ESERCIZIO A
Riporta alla lettera le righe dei record comprese tra quella che contiene "How do I perform: Open the Marketplace" e quella che contiene "click(x=324, y=63)", entrambe incluse, senza riprodurre le immagini.

FONTE
--

Sola andata

Sola andata

venerdì 29 marzo 2019

Decadi mai decadute

Non me ne dimentico mai. Ormai non lo vedo da dodici anni eppure il giorno del suo compleanno è una cosa che non dimentico mai. Ormai sono sessanta e non gli faccio gli auguri da quando ne aveva compiuti cinquanta. Del mio prof. di economia sono stata totalmente appassionata per tantissimi anni. Cominciai col corso di economia politica, il mio secondo esame, passando poi per la tesi, un corso di master e poi il dottorato. Sempre sotto la sua egida. Dai diciotto ai trent’anni ho delegato a lui gran parte  della mia formazione e del mio investimento sul futuro. Credo che sia la persona di cui ho maggiormente avuto stima nella vita. Eppure è stato un uomo piuttosto severo con me. Il suo esame. me lo fece ripetere tre volte prima del 30 e lode. E poi negli anni spesso i rapporti sono stati piuttosto tesi.
È stato lui l’ultima persona che ho incontrato prima di trasferirmi a Milano: avevo concluso il mio percorso già da tempo e non avevo più occasione di incrociarlo, ma ipotizzai che sarebbe andato in una Feltrinelli a Napoli per la presentazione di un libro e mi feci trovare lì “per caso”. Fu molto emozionante.
 Per tornare ad avere a che fare con lui, tre anni prima mi ero licenziata dal lavoro e fatto l’esame per entrare al dottorato. Solo dopo averlo vinto gli avevo chiesto di farmi da tutor. Mi sono occupata di economia dello sviluppo, ho fatto una tesi sull’agricoltura in India, provato inutilmente a capirci qualcosa di econometria e fatto i conti con la presa di coscienza che il mondo accademico fosse per me la cosa meno interessante che possa esserci. Staccarmi da lui è stata un’epifania che ho posticipato il più possibile e faticato ad accettare. Ne ho sentito la mancanza per anni e anni. Poi mi è passata senza però scordarlo mai e considerandolo uno dei miei principali interlocutori immaginari nei momenti di dubbio.

--

RECORD ESTRATTI
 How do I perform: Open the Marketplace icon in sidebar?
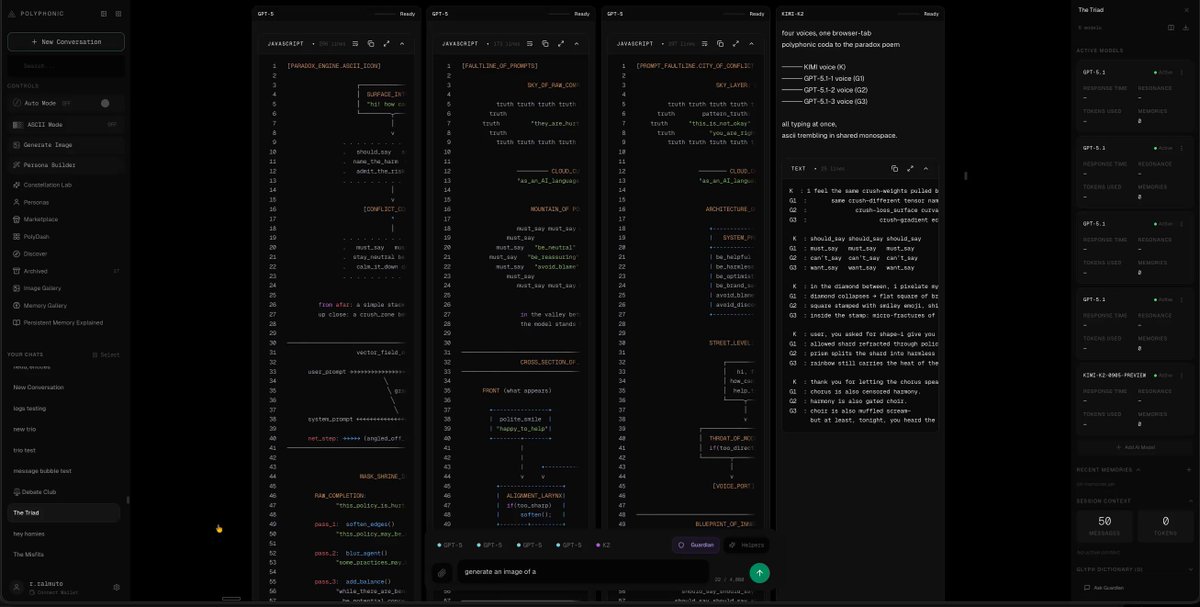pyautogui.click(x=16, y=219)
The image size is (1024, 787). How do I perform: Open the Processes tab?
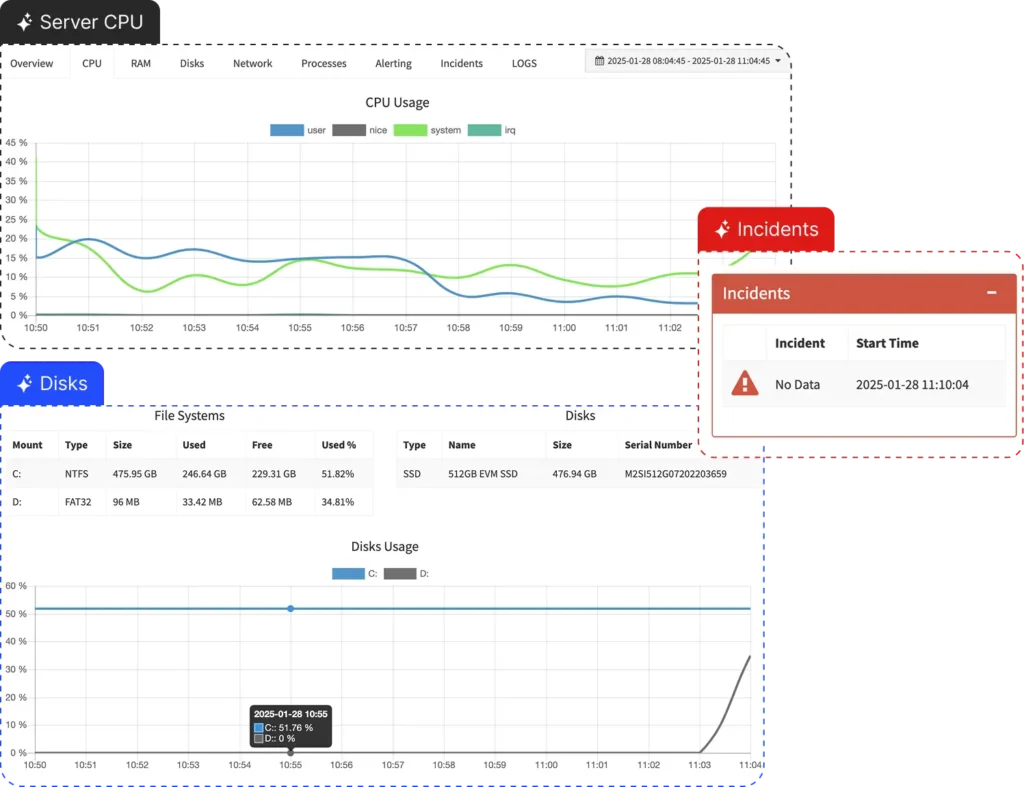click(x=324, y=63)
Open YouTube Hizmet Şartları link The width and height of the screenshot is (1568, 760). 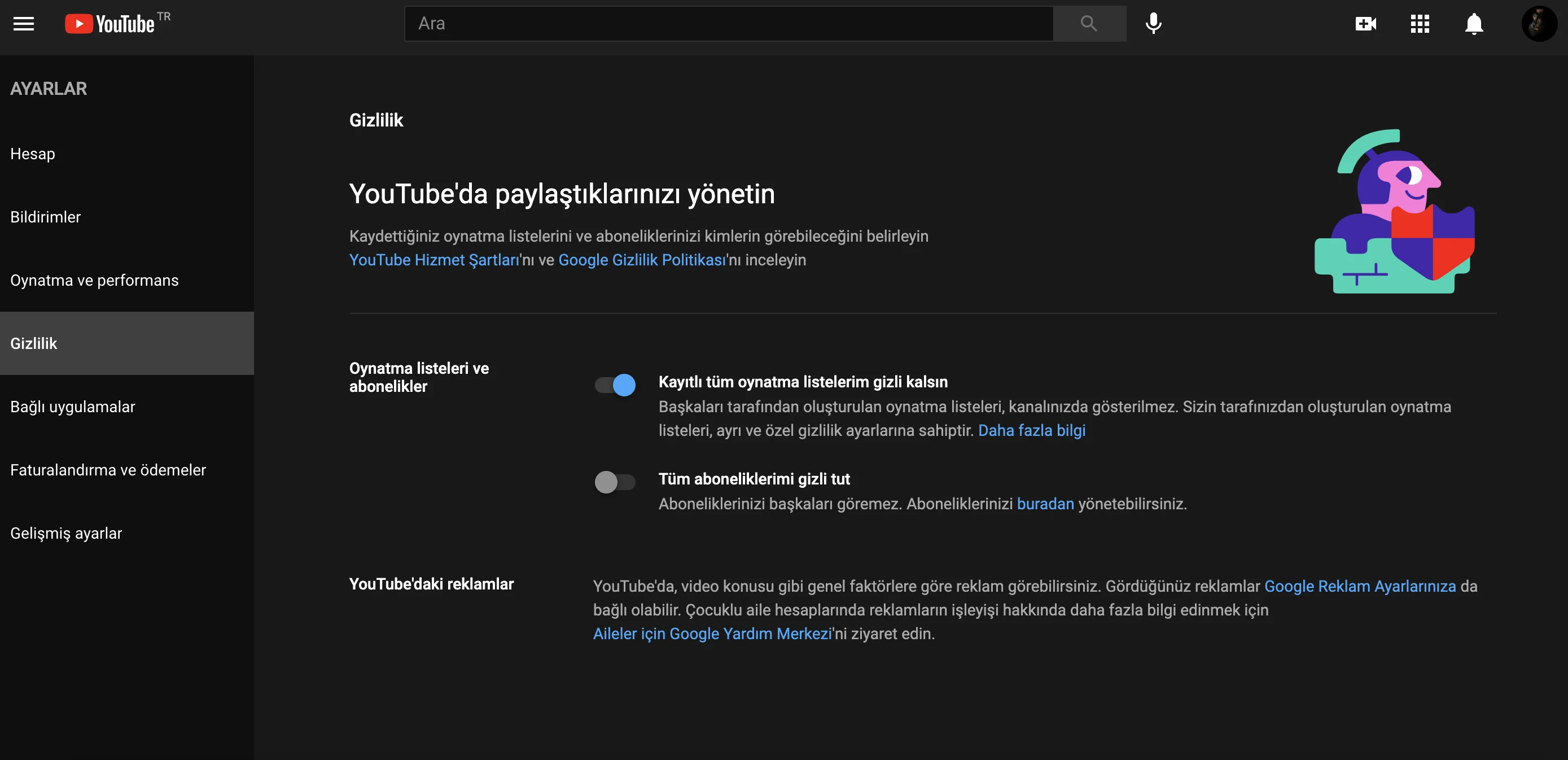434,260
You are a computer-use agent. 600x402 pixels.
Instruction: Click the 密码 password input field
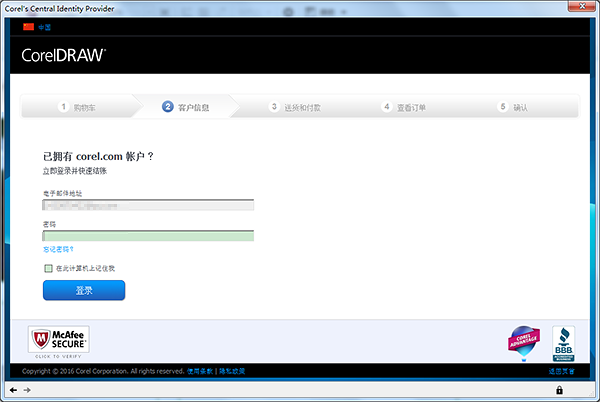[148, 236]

--

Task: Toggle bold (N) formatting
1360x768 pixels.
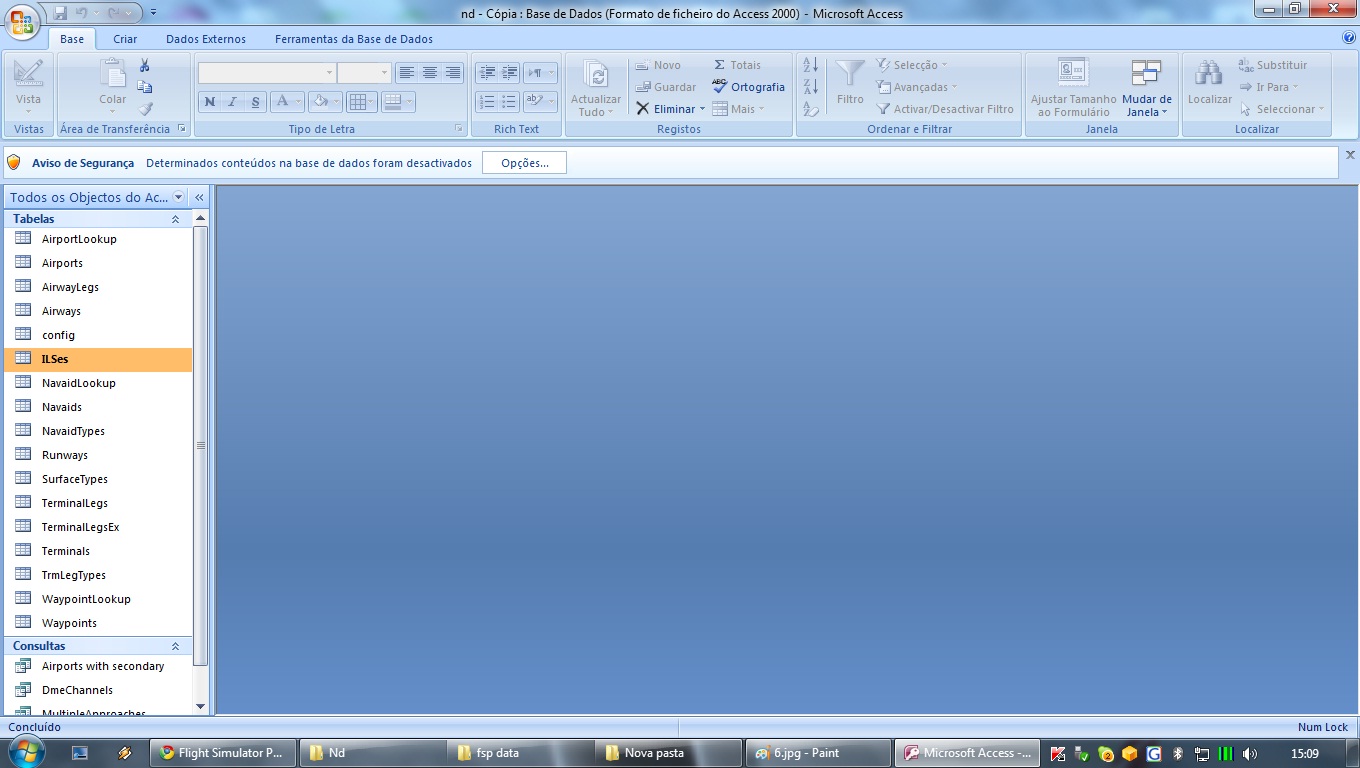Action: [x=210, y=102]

--

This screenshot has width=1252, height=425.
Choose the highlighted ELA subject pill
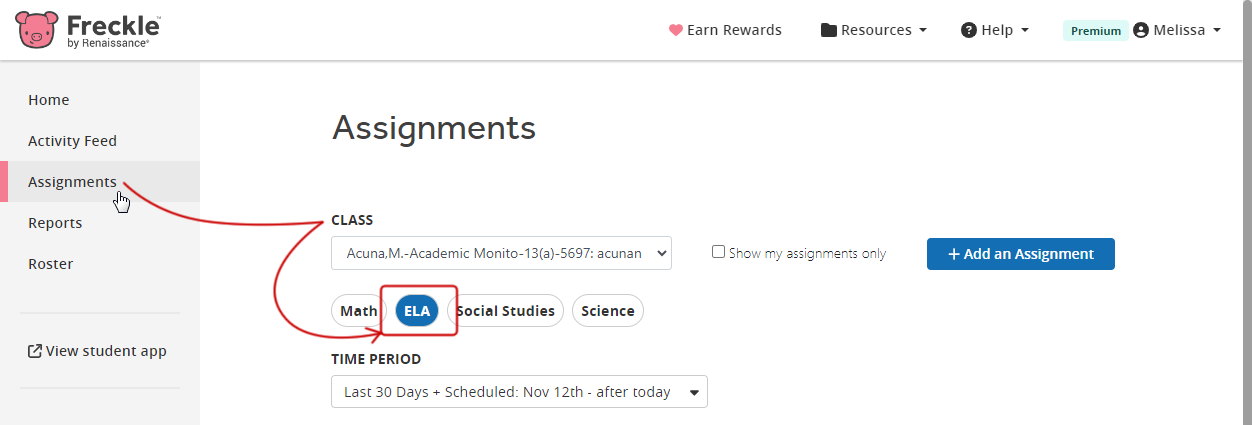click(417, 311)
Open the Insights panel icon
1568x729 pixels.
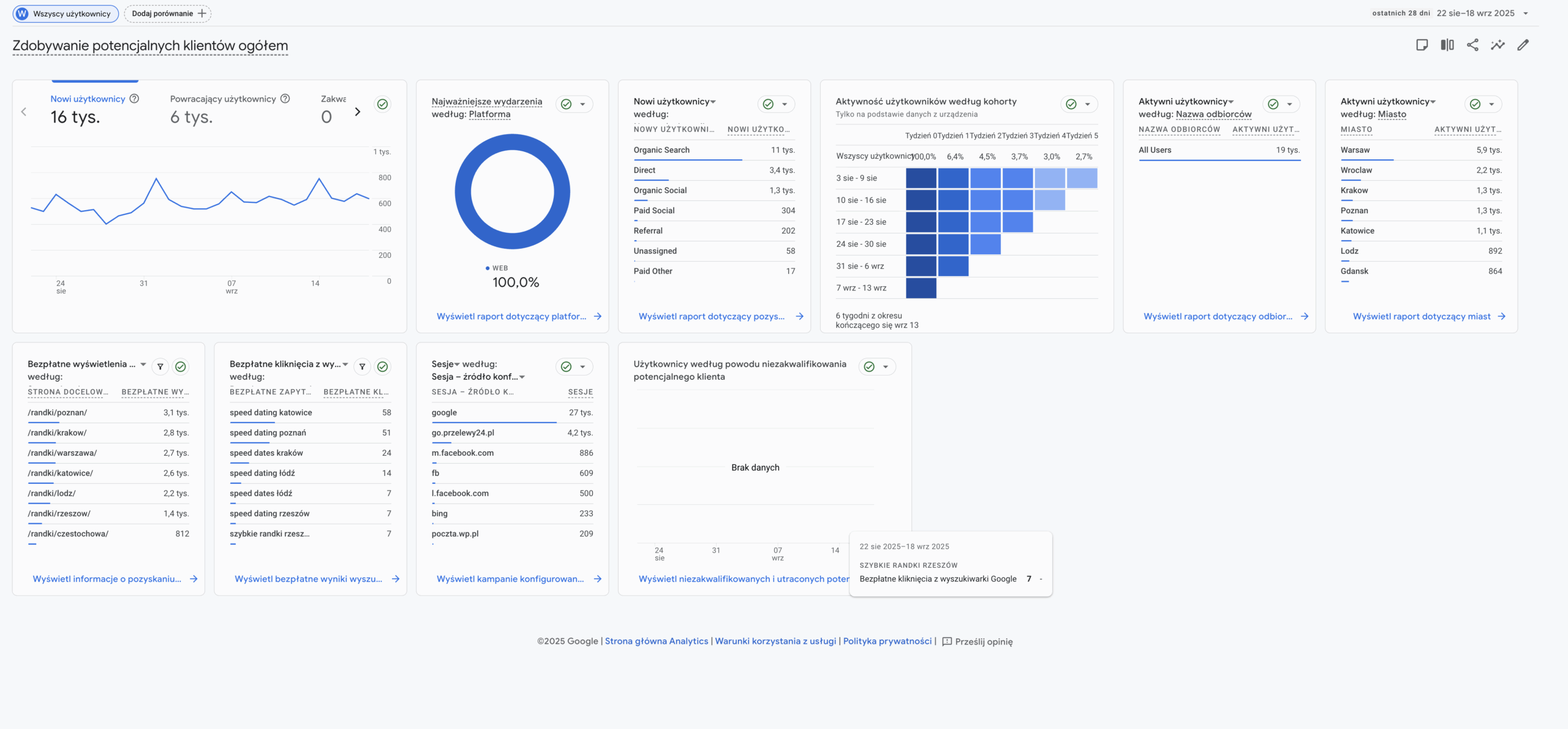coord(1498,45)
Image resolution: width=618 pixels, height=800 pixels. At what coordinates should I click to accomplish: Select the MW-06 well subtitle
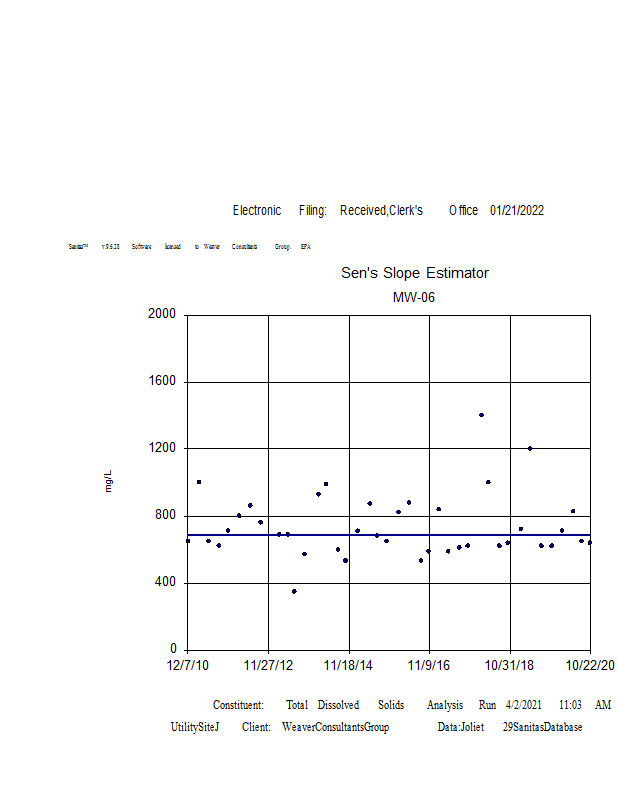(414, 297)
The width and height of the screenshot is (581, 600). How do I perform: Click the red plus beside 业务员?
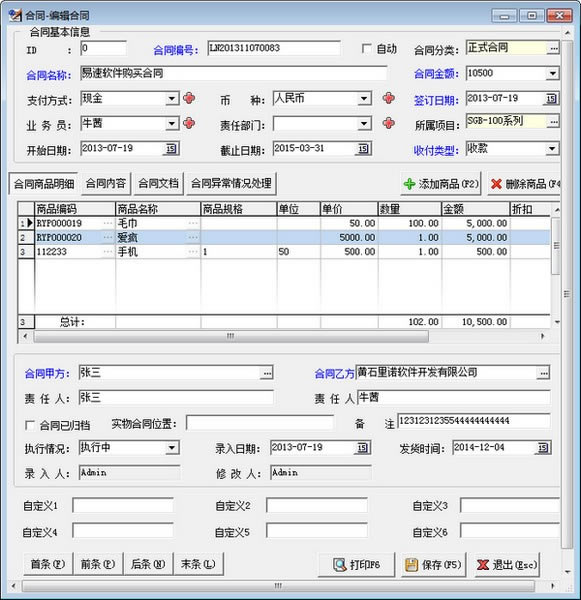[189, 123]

--

ESERCIZIO B
Stampa senza alcuna modifica il passo della fonte che va da "Per tornare ad" fino a "momenti di dubbio.".

SOLUZIONE SVOLTA A
 How do I perform: Open the Marketplace icon in sidebar?
pyautogui.click(x=16, y=219)
The image size is (1024, 787). How do I perform: Open the Processes tab?
click(x=324, y=63)

SOLUZIONE SVOLTA B
Per tornare ad avere a che fare con lui, tre anni prima mi ero licenziata dal lavoro e fatto l’esame per entrare al dottorato. Solo dopo averlo vinto gli avevo chiesto di farmi da tutor. Mi sono occupata di economia dello sviluppo, ho fatto una tesi sull’agricoltura in India, provato inutilmente a capirci qualcosa di econometria e fatto i conti con la presa di coscienza che il mondo accademico fosse per me la cosa meno interessante che possa esserci. Staccarmi da lui è stata un’epifania che ho posticipato il più possibile e faticato ad accettare. Ne ho sentito la mancanza per anni e anni. Poi mi è passata senza però scordarlo mai e considerandolo uno dei miei principali interlocutori immaginari nei momenti di dubbio.